On May 5, 2012, Japan shut down its Tomari 3 nuclear reactor on the northern island of Hokkaido for inspection, marking the first time in over 40 years that the country had not a single nuclear power plant generating electricity. The March 2011 earthquake, tsunami, and subsequent Fukushima Daiichi nuclear meltdown shattered public confidence in atomic energy, thus far making it politically impossible to restart any of the reactors taken offline. And the disaster’s legacy has spread far beyond Japan. Some European countries have decided to phase out their nuclear programs entirely. In other countries, nuclear plans are proceeding with caution. But with the world’s fleet of reactors aging, and with new plants suffering construction delays and cost increases, it is possible that world nuclear electricity generation has peaked and begun a long-term decline.
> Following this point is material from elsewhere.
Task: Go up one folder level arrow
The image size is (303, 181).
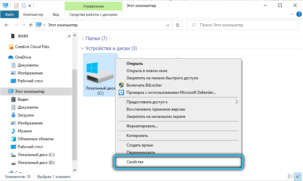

Prior to the Fukushima crisis, Japan had 54 reactors providing close to 30 percent of its electricity, with plans to increase this share to more than 50 percent by 2030. But nuclear power dropped to just 18 percent of Japan’s electricity over the course of 2011. When the quake and tsunami hit, 16 reactors had already been temporarily shut down for inspections or maintenance; another 13 underwent emergency shutoffs, including the four Fukushima Daiichi reactors now permanently shut down. Others were subsequently closed due to earthquake vulnerability or for regular inspection. Now that Tomari 3 is offline, all 44,200 megawatts of Japan’s nuclear capacity that are listed as “operational” by the International Atomic Energy Agency (IAEA) are in fact idle with no set date for restart.

Next to Japan, the most dramatic shift in nuclear energy policy following Fukushima occurred in Germany. Within days of the disaster, Chancellor Angela Merkel announced that Germany’s seven oldest reactors, all built before 1980, would shut down immediately. And in May 2011, the government declared that Germany would phase out nuclear entirely by 2022. Nuclear power generated 18 percent of the country’s electricity in 2011, down from 24 percent in recent years and well below the peak in 1997 of 31 percent.

Just before Germany’s phaseout decision, Switzerland abandoned plans for three new reactors that were going through the approval process. The government also announced that all five of the country’s reactors—which for years had provided some 40 percent of its electricity—will close permanently as their operating licenses expire over the next 22 years. Italy, which had discontinued its nuclear program after the infamous 1986 nuclear disaster in Chernobyl, Ukraine, had in 2010 decided to restart it. But in a June 2011 referendum, more than 90 percent of Italian voters chose to ban nuclear power. Later in 2011, Belgium announced plans to phase out the seven reactors that provide more than half of the country’s electricity. Even in France, with a world-leading 77 percent of its electricity coming from nuclear power, newly elected President François Hollande has said he intends to reduce this share to roughly 50 percent by 2025.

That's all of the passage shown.